Items from a data source
• • • •
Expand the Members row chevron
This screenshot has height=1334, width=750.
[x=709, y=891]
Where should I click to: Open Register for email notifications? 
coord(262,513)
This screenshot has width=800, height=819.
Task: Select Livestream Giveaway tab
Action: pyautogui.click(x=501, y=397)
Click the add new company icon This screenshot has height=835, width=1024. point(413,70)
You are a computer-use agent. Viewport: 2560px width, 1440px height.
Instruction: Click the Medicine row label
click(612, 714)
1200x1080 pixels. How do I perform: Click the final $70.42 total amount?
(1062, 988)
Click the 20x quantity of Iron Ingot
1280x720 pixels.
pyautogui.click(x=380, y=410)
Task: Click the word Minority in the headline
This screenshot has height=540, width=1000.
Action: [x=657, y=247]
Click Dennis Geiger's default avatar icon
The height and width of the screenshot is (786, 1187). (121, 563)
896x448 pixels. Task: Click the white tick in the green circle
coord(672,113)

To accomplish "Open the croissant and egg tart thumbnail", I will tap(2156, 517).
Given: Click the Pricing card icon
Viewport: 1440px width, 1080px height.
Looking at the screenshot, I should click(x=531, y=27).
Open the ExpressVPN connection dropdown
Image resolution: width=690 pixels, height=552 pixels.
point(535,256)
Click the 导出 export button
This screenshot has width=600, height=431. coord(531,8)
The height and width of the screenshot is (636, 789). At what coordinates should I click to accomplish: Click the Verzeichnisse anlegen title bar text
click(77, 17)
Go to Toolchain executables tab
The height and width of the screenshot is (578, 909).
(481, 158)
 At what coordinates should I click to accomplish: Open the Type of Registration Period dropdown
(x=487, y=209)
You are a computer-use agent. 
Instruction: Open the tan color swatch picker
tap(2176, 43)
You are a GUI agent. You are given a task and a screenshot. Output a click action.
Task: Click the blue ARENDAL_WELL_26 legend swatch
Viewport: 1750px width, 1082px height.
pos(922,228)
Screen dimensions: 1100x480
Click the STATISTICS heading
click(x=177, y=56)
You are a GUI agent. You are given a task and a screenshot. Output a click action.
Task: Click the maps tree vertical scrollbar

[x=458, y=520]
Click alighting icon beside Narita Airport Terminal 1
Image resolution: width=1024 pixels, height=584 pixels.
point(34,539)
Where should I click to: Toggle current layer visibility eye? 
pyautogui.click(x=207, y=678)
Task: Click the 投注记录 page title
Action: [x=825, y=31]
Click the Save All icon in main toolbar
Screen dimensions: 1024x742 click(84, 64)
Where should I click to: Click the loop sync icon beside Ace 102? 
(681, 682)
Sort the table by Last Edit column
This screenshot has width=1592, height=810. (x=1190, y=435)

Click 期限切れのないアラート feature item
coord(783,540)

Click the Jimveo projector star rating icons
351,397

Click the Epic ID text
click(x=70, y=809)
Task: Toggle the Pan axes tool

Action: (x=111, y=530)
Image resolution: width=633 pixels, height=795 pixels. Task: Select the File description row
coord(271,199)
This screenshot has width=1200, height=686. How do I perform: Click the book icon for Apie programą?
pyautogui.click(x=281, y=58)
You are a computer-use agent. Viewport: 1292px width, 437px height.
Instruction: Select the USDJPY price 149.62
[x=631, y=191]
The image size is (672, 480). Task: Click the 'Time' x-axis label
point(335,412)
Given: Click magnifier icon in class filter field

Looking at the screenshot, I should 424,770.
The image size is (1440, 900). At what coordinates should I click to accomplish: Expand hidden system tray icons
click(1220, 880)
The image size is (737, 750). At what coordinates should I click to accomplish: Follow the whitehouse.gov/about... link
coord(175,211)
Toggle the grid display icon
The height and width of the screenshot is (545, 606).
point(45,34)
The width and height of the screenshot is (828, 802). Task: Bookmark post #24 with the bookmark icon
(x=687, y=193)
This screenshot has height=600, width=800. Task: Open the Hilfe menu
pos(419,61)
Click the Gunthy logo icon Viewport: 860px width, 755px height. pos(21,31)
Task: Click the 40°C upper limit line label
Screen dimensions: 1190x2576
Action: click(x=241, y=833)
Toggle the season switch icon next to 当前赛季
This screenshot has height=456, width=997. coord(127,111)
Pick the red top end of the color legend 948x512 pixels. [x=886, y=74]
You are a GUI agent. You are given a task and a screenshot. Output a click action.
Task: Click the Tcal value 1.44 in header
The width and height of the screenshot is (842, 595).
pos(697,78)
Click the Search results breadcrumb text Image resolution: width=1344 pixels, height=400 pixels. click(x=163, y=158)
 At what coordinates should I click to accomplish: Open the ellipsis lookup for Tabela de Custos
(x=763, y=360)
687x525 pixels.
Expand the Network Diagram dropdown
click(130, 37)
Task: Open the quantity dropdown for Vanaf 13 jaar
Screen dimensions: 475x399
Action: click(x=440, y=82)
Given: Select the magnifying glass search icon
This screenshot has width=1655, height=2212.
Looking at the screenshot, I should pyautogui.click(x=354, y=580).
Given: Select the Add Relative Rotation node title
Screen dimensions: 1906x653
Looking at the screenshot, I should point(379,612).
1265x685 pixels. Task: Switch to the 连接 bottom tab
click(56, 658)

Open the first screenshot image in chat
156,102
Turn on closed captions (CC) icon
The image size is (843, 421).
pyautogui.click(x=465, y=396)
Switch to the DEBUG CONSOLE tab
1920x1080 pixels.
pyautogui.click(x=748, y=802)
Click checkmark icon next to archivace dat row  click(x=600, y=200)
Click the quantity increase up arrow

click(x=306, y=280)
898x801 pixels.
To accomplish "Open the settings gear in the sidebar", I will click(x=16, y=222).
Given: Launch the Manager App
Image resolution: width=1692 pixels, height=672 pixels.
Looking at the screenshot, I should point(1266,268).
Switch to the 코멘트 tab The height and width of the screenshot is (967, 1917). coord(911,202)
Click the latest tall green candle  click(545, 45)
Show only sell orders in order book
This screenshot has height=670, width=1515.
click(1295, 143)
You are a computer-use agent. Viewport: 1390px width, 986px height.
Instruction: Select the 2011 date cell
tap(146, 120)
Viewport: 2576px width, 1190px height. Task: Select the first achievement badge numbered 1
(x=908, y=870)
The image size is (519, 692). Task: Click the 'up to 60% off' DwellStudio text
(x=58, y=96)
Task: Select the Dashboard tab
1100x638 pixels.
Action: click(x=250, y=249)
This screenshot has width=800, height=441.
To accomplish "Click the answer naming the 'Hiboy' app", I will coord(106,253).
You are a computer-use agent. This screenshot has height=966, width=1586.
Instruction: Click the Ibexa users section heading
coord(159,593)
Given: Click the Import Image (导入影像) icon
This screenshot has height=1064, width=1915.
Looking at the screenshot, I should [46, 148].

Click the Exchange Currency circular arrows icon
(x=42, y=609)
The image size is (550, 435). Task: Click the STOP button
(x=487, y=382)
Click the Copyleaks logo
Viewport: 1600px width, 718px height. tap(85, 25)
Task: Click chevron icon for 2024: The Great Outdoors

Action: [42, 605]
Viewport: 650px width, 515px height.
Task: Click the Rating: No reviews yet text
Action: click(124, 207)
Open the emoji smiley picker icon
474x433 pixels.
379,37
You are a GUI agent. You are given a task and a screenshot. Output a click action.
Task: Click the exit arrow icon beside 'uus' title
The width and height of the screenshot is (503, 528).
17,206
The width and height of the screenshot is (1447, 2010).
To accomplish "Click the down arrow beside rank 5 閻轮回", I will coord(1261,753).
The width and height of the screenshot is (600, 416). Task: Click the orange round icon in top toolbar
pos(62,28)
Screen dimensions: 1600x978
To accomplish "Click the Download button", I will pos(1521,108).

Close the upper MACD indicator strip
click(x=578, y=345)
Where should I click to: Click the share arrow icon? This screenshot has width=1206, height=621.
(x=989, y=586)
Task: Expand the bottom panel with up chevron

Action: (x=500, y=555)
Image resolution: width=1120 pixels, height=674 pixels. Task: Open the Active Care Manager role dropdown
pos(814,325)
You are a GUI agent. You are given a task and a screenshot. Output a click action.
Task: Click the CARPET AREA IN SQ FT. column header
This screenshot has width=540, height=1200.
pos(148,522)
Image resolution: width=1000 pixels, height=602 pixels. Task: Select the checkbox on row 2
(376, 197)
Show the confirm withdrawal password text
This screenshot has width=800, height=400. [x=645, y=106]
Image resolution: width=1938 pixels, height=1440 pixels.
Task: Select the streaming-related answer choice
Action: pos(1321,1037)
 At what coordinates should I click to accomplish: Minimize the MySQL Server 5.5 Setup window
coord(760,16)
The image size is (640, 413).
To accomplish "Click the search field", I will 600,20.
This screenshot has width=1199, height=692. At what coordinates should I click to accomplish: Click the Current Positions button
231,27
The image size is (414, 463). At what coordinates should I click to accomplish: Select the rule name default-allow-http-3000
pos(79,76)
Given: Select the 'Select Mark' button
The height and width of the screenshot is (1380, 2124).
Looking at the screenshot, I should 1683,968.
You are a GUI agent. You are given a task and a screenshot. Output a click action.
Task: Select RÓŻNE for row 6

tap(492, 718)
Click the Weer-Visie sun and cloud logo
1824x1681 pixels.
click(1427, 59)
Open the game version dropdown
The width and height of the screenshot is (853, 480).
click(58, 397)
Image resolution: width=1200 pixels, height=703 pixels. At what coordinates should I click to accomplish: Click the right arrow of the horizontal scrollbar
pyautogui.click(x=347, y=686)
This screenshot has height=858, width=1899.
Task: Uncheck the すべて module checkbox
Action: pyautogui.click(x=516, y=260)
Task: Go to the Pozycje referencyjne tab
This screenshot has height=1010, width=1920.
• • • •
**WHAT TO WORK ON**
Every line in the records that holds the word "legend" should be copied into the answer.

**RESULT OF THIS EXERCISE**
Task: Click the blue ARENDAL_WELL_26 legend swatch
Pick the red top end of the color legend 948x512 pixels. [x=886, y=74]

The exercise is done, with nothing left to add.